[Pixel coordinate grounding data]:
● ● ● ●
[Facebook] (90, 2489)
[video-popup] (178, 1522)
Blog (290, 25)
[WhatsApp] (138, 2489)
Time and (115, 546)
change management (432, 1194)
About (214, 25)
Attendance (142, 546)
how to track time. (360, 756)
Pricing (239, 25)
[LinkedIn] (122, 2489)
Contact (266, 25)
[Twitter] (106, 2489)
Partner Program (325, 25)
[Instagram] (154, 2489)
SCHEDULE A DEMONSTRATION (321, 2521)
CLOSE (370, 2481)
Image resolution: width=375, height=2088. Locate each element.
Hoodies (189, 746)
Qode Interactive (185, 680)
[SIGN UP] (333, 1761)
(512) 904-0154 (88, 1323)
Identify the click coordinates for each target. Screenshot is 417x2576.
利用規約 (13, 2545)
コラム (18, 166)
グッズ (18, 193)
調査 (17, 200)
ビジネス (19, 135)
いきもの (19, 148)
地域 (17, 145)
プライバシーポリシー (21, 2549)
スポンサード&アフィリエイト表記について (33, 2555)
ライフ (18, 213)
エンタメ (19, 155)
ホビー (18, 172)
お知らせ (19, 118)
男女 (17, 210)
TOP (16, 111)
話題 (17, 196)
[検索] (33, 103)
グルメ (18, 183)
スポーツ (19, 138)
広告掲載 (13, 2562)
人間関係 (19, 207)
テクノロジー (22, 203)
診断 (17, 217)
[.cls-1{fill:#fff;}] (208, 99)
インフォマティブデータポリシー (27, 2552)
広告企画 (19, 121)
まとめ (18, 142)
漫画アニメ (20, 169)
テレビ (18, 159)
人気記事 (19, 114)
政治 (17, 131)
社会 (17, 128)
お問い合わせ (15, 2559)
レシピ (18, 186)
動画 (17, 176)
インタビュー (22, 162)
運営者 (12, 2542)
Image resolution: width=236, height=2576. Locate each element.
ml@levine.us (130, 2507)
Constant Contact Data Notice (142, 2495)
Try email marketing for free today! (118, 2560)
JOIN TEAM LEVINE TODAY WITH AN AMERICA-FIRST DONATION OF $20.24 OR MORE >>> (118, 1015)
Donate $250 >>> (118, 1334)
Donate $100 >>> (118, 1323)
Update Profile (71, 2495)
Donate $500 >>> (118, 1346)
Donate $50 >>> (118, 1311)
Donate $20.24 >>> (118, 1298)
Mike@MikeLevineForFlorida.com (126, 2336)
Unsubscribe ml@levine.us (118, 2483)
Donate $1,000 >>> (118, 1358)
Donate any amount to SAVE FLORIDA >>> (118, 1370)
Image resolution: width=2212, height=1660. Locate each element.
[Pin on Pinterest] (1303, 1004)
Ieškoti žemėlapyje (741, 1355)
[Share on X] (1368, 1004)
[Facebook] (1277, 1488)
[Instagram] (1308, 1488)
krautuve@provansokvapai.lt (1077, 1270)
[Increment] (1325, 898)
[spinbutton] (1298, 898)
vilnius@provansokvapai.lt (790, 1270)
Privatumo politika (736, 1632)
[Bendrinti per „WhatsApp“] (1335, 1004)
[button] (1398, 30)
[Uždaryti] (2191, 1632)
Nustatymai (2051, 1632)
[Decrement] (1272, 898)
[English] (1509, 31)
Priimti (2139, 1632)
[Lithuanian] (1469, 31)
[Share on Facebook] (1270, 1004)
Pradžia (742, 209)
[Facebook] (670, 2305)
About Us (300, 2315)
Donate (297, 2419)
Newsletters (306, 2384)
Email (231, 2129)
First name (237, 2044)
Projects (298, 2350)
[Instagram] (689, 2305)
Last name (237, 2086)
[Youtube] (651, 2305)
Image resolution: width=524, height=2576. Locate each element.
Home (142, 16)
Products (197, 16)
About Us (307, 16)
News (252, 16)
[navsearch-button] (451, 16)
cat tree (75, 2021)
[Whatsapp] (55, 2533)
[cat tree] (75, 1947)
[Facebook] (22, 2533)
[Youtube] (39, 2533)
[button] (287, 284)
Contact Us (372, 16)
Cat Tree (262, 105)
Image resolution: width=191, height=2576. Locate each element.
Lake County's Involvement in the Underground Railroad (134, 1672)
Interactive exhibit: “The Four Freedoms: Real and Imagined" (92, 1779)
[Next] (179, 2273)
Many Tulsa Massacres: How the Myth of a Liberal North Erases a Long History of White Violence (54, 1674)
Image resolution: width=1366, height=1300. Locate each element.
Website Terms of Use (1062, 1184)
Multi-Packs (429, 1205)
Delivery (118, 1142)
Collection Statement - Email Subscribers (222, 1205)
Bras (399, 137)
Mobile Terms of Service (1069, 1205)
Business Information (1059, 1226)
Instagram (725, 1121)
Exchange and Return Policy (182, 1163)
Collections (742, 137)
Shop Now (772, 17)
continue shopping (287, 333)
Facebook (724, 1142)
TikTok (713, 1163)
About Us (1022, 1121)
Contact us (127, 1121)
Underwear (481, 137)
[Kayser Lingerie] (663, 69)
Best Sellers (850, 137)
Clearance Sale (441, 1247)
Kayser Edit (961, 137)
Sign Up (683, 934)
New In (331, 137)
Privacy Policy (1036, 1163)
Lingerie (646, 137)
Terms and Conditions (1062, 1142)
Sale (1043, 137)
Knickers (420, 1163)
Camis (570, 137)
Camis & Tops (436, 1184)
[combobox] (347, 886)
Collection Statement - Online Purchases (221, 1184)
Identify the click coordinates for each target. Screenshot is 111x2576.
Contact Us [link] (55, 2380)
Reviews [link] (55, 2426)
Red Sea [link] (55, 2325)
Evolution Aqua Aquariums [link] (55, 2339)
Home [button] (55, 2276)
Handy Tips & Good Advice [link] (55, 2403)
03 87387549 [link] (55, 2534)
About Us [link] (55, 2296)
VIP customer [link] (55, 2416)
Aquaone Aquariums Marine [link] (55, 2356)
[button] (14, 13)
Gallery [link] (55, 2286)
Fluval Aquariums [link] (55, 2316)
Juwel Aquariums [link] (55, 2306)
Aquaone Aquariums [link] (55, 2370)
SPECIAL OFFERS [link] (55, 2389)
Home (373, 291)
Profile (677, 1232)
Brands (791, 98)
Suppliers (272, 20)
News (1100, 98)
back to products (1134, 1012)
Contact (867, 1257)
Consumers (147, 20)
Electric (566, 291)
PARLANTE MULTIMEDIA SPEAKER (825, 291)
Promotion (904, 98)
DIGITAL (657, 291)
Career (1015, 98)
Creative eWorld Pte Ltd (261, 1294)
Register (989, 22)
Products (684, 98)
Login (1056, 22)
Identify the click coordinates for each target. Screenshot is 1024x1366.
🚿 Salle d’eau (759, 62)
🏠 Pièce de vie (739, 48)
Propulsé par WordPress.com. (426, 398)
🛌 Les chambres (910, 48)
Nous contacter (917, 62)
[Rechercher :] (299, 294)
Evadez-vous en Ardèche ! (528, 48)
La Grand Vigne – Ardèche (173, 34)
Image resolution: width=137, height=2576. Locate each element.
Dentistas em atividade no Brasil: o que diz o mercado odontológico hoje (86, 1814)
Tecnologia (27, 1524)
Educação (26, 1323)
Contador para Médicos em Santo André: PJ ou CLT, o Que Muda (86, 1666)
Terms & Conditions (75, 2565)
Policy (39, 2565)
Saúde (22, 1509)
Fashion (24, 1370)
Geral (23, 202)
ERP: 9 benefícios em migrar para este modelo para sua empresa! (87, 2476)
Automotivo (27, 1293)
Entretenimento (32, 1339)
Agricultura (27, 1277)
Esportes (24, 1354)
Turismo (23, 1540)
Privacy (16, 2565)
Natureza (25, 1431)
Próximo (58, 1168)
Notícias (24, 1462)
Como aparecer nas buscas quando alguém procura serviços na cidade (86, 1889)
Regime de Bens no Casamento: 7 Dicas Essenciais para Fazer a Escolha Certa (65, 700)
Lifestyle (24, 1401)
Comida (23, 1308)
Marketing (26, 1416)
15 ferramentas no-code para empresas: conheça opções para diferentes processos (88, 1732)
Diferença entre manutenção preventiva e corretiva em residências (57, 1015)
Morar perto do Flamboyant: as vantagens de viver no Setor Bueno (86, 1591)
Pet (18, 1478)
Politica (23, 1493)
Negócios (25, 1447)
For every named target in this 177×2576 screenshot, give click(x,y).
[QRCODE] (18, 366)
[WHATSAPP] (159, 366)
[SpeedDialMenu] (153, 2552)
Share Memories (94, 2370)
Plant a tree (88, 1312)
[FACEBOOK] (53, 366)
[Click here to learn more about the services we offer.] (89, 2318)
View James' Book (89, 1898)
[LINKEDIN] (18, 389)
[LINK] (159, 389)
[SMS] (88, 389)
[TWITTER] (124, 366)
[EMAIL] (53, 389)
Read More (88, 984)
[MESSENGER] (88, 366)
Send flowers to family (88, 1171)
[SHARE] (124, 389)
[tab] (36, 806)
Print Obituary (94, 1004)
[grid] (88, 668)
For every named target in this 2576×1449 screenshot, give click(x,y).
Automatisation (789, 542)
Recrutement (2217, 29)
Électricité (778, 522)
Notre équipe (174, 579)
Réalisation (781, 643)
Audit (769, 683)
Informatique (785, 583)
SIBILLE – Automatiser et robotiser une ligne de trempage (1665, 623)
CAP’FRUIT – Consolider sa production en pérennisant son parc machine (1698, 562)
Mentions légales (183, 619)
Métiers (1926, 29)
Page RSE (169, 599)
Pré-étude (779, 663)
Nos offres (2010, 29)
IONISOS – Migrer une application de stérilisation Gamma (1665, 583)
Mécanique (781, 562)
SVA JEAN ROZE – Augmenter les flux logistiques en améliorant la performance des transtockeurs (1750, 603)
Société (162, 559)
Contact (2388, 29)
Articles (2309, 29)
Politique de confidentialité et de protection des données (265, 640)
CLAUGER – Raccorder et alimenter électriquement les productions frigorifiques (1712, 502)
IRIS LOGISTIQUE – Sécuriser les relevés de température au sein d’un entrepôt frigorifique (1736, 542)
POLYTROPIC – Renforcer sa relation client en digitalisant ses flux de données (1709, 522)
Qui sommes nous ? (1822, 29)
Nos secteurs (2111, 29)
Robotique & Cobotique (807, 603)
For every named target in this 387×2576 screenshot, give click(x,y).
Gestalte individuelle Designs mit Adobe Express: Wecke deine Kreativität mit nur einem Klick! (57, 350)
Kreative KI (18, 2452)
● ● ● ●
[What you have to do]:
Only one stretch of the data is wanted: the lines from the one with "[QRCODE] (18, 366)" through the last, repeated exactly.

[Response to this exercise]:
[QRCODE] (18, 366)
[WHATSAPP] (159, 366)
[SpeedDialMenu] (153, 2552)
Share Memories (94, 2370)
Plant a tree (88, 1312)
[FACEBOOK] (53, 366)
[Click here to learn more about the services we offer.] (89, 2318)
View James' Book (89, 1898)
[LINKEDIN] (18, 389)
[LINK] (159, 389)
[SMS] (88, 389)
[TWITTER] (124, 366)
[EMAIL] (53, 389)
Read More (88, 984)
[MESSENGER] (88, 366)
Send flowers to family (88, 1171)
[SHARE] (124, 389)
[tab] (36, 806)
Print Obituary (94, 1004)
[grid] (88, 668)
For every named target in this 2576×1449 screenshot, give click(x,y).
Automatisation (789, 542)
Recrutement (2217, 29)
Électricité (778, 522)
Notre équipe (174, 579)
Réalisation (781, 643)
Audit (769, 683)
Informatique (785, 583)
SIBILLE – Automatiser et robotiser une ligne de trempage (1665, 623)
CAP’FRUIT – Consolider sa production en pérennisant son parc machine (1698, 562)
Mentions légales (183, 619)
Métiers (1926, 29)
Page RSE (169, 599)
Pré-étude (779, 663)
Nos offres (2010, 29)
IONISOS – Migrer une application de stérilisation Gamma (1665, 583)
Mécanique (781, 562)
SVA JEAN ROZE – Augmenter les flux logistiques en améliorant la performance des transtockeurs (1750, 603)
Société (162, 559)
Contact (2388, 29)
Articles (2309, 29)
Politique de confidentialité et de protection des données (265, 640)
CLAUGER – Raccorder et alimenter électriquement les productions frigorifiques (1712, 502)
IRIS LOGISTIQUE – Sécuriser les relevés de température au sein d’un entrepôt frigorifique (1736, 542)
POLYTROPIC – Renforcer sa relation client en digitalisant ses flux de données (1709, 522)
Qui sommes nous ? (1822, 29)
Nos secteurs (2111, 29)
Robotique & Cobotique (807, 603)
For every named target in this 387×2576 screenshot, give click(x,y).
Gestalte individuelle Designs mit Adobe Express: Wecke deine Kreativität mit nur einem Klick! (57, 350)
Kreative KI (18, 2452)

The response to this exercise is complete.